● Problem to solve:
Convert everything in the data from the line containing "Where should I click to: Click the estimated" down to the line containing "Reply to the_orange_alligator's", both included, into a JSON list of strings with one string per line and blank lines omitted.

● Records held in a dataset:
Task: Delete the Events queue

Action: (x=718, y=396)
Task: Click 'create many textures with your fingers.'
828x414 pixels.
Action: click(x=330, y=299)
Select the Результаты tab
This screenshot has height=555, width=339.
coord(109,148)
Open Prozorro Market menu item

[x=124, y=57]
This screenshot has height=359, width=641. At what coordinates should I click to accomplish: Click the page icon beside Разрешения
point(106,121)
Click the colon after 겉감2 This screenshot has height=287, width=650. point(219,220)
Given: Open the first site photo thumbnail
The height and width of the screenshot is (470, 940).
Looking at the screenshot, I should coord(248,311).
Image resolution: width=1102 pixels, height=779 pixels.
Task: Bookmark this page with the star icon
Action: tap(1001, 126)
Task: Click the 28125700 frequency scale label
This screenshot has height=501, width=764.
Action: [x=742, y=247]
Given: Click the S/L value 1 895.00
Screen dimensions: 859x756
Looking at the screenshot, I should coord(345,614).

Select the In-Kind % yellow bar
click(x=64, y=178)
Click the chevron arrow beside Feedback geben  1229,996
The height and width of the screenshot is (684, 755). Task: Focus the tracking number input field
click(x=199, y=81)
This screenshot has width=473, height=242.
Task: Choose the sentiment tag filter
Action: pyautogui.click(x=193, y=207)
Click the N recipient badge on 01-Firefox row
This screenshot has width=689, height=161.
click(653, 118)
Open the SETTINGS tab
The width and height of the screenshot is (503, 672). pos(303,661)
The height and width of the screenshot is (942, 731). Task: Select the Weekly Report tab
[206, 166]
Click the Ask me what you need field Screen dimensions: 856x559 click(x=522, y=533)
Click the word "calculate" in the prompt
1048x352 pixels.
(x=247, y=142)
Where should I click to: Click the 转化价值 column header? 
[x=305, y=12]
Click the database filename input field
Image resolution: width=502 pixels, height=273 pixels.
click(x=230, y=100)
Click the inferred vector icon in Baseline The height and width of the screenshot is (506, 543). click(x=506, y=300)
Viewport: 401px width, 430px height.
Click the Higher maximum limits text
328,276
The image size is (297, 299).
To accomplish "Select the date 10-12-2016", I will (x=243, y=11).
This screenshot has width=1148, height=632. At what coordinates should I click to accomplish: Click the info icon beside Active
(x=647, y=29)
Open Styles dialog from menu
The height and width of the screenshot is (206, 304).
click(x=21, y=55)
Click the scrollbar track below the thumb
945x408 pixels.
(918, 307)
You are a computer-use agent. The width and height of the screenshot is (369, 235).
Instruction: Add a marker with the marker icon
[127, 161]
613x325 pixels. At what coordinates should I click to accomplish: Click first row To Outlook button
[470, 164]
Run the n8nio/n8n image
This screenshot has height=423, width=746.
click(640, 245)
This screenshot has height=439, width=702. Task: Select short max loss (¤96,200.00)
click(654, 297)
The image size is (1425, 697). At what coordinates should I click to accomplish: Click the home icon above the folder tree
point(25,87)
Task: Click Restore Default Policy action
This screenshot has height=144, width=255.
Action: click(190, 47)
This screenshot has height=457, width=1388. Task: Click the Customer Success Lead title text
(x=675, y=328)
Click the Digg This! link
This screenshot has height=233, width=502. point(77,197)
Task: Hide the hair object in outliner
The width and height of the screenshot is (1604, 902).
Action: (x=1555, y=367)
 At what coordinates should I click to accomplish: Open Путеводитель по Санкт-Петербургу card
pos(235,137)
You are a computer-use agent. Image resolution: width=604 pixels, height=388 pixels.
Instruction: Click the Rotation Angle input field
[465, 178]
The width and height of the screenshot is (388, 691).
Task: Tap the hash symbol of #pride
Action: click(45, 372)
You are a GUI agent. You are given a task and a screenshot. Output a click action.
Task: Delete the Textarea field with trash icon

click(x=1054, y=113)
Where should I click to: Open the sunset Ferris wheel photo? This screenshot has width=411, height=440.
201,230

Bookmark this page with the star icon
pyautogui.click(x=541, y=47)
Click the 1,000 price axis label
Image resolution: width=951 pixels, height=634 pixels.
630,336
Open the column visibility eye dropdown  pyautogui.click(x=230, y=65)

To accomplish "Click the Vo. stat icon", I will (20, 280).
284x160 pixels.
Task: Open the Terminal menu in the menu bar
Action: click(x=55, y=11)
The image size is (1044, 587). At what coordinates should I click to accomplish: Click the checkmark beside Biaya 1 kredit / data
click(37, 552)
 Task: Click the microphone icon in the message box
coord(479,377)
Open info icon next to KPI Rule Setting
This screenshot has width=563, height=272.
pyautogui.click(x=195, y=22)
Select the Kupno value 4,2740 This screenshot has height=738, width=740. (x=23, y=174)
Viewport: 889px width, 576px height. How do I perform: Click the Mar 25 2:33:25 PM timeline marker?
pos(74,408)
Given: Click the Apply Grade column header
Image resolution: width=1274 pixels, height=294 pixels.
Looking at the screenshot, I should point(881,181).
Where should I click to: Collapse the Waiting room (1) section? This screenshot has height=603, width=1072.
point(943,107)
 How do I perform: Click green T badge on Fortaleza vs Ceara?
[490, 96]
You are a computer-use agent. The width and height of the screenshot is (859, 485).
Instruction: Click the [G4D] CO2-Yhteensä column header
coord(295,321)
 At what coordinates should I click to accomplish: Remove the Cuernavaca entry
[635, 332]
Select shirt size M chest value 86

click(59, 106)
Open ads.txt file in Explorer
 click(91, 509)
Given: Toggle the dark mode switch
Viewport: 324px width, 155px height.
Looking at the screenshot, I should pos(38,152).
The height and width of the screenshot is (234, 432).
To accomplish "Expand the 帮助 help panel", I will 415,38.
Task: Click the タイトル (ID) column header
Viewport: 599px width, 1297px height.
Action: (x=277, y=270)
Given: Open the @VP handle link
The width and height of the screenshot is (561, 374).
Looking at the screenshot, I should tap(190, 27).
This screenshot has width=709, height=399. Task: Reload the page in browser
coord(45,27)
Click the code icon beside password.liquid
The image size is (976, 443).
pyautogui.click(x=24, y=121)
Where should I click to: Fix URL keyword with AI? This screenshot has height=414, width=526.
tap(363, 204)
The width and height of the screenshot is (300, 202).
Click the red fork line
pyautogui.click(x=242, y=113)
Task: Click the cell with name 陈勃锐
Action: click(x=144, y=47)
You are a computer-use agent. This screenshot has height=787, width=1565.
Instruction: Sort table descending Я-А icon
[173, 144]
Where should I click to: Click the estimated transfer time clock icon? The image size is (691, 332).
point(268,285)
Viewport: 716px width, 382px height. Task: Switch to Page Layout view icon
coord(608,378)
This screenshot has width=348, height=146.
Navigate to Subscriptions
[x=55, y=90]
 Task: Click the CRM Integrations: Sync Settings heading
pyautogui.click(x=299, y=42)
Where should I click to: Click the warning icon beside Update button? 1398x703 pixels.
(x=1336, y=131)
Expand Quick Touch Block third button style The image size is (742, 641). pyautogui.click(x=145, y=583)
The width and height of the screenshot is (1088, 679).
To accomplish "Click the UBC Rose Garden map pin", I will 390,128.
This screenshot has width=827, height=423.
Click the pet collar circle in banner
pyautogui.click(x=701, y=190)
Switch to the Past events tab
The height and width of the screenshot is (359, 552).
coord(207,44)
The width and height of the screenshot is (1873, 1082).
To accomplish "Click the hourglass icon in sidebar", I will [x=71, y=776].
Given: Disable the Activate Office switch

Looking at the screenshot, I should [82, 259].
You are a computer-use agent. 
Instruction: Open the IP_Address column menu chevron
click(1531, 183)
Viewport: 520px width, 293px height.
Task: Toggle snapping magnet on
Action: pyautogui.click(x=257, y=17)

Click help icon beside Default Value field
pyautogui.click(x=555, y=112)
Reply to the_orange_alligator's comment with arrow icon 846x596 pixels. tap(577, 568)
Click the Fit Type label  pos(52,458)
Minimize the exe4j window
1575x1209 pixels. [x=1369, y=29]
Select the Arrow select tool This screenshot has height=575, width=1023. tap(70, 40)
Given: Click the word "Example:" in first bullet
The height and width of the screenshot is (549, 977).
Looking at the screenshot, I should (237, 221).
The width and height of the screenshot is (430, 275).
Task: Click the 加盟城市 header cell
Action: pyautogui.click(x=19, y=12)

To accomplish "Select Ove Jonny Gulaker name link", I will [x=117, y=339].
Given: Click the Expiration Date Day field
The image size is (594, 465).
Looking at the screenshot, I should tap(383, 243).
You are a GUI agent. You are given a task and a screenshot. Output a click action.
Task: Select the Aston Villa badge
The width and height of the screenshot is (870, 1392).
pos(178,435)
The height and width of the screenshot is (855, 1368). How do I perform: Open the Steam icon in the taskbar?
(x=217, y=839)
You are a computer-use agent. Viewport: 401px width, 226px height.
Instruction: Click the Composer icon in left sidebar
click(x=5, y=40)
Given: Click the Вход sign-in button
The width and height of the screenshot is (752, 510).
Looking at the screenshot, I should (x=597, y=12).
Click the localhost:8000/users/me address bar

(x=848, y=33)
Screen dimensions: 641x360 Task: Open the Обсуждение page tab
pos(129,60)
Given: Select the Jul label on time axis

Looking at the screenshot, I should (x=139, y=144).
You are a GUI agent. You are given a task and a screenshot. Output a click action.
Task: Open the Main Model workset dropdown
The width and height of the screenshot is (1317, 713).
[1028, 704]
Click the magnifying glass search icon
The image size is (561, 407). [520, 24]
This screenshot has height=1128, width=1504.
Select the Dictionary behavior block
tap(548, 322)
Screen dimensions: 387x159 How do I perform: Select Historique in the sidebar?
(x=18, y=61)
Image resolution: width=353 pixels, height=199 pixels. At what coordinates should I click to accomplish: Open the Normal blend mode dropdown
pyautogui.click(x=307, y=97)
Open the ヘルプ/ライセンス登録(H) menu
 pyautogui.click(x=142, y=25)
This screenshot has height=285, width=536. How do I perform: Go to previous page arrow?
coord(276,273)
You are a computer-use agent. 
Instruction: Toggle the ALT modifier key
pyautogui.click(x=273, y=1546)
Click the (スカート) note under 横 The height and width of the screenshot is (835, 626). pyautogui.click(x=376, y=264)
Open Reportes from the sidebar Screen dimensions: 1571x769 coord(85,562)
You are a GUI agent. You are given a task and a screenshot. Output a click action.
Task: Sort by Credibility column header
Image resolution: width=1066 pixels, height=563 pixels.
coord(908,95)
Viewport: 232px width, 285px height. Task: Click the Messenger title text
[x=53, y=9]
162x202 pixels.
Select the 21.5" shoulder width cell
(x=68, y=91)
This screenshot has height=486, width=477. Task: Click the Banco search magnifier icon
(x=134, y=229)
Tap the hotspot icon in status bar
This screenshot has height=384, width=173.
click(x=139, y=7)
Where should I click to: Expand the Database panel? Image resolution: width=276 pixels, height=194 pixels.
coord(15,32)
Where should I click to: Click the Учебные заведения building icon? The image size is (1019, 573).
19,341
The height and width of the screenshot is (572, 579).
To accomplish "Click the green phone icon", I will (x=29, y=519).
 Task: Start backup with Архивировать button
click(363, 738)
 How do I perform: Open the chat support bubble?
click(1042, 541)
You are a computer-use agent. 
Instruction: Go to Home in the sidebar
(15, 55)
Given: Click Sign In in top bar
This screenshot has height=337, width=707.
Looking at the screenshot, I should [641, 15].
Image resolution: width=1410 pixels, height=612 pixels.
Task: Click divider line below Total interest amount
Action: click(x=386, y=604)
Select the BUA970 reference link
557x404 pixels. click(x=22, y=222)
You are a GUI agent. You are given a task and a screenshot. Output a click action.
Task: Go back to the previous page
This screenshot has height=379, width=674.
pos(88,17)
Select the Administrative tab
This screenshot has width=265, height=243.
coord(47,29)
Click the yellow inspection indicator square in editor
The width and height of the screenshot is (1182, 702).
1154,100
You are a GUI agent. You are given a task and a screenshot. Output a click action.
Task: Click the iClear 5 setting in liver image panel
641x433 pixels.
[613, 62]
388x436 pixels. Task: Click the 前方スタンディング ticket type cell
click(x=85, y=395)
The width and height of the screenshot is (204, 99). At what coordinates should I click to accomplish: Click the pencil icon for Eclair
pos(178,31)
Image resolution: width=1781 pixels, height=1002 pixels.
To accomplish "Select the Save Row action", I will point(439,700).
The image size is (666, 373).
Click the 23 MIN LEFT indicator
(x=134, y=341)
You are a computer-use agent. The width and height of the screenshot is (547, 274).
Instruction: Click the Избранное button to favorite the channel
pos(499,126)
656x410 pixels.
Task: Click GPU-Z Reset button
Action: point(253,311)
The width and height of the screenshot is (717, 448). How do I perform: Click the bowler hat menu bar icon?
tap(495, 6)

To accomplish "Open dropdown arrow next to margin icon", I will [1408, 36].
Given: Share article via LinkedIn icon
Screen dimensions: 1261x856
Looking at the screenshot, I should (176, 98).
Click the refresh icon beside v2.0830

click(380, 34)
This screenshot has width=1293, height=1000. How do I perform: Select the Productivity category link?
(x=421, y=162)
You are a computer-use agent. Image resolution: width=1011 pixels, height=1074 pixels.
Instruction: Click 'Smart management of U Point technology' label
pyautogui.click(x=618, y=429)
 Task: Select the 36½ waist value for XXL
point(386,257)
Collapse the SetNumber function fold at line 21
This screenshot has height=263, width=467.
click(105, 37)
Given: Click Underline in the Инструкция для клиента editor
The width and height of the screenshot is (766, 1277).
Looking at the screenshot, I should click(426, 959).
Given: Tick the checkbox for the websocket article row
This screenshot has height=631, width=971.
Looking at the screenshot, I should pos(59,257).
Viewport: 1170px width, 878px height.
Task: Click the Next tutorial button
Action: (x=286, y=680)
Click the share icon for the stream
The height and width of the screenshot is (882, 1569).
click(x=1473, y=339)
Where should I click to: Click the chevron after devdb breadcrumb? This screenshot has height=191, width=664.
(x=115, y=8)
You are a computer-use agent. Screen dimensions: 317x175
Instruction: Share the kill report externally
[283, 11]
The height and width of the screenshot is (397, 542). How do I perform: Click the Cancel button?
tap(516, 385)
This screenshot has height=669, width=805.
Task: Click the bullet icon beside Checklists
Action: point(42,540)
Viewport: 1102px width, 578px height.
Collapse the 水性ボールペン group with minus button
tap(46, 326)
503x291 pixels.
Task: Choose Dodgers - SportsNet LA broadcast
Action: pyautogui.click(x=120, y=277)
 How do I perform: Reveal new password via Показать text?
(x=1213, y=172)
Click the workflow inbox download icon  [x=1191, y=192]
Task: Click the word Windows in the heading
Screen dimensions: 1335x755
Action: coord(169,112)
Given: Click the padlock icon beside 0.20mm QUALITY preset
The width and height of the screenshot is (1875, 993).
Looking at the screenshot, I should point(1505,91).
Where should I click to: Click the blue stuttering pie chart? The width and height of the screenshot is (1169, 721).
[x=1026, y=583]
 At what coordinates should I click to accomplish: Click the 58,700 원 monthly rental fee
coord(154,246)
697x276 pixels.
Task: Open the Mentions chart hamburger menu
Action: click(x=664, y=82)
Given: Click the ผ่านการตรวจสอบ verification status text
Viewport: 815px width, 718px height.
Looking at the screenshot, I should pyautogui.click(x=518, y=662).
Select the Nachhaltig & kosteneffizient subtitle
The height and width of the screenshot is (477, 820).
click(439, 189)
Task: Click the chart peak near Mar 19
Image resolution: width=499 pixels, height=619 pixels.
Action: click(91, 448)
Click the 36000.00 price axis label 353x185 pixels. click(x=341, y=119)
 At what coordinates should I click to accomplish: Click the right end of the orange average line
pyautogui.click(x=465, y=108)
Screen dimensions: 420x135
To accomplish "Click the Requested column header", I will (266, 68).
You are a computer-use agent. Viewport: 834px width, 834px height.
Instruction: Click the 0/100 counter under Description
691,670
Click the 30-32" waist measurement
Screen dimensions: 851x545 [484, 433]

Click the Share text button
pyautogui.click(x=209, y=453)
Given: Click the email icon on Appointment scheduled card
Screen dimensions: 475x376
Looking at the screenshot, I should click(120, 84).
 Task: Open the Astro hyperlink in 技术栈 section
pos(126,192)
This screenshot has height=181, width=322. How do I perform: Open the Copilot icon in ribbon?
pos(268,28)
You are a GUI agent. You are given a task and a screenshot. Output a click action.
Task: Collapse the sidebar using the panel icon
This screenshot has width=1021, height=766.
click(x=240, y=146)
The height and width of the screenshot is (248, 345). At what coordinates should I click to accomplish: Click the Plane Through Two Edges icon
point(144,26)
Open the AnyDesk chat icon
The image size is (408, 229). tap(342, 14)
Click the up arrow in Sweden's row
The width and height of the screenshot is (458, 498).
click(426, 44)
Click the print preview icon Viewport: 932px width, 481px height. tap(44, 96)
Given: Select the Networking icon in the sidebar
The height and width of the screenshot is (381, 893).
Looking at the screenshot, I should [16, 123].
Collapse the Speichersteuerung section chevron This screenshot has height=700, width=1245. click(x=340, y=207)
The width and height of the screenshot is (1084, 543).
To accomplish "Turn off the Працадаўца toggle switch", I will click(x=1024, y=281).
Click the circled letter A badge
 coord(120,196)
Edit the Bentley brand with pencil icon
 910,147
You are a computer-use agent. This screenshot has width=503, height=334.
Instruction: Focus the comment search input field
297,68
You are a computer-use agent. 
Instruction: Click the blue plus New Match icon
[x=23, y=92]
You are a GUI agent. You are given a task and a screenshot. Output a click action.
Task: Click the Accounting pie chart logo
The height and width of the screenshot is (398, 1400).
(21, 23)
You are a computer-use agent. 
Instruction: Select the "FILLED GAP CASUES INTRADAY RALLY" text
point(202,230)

● Written solution:
[
  "Where should I click to: Click the estimated transfer time clock icon? The image size is (691, 332).",
  "point(268,285)",
  "Viewport: 716px width, 382px height. Task: Switch to Page Layout view icon",
  "coord(608,378)",
  "This screenshot has width=348, height=146.",
  "Navigate to Subscriptions",
  "[x=55, y=90]",
  " Task: Click the CRM Integrations: Sync Settings heading",
  "pyautogui.click(x=299, y=42)",
  "Where should I click to: Click the warning icon beside Update button? 1398x703 pixels.",
  "(x=1336, y=131)",
  "Expand Quick Touch Block third button style The image size is (742, 641). pyautogui.click(x=145, y=583)",
  "The width and height of the screenshot is (1088, 679).",
  "To accomplish \"Click the UBC Rose Garden map pin\", I will 390,128.",
  "This screenshot has width=827, height=423.",
  "Click the pet collar circle in banner",
  "pyautogui.click(x=701, y=190)",
  "Switch to the Past events tab",
  "The height and width of the screenshot is (359, 552).",
  "coord(207,44)",
  "The width and height of the screenshot is (1873, 1082).",
  "To accomplish \"Click the hourglass icon in sidebar\", I will [x=71, y=776].",
  "Given: Disable the Activate Office switch",
  "Looking at the screenshot, I should [82, 259].",
  "You are a computer-use agent. ",
  "Instruction: Open the IP_Address column menu chevron",
  "click(1531, 183)",
  "Viewport: 520px width, 293px height.",
  "Task: Toggle snapping magnet on",
  "Action: pyautogui.click(x=257, y=17)",
  "Click help icon beside Default Value field",
  "pyautogui.click(x=555, y=112)",
  "Reply to the_orange_alligator's comment with arrow icon 846x596 pixels. tap(577, 568)"
]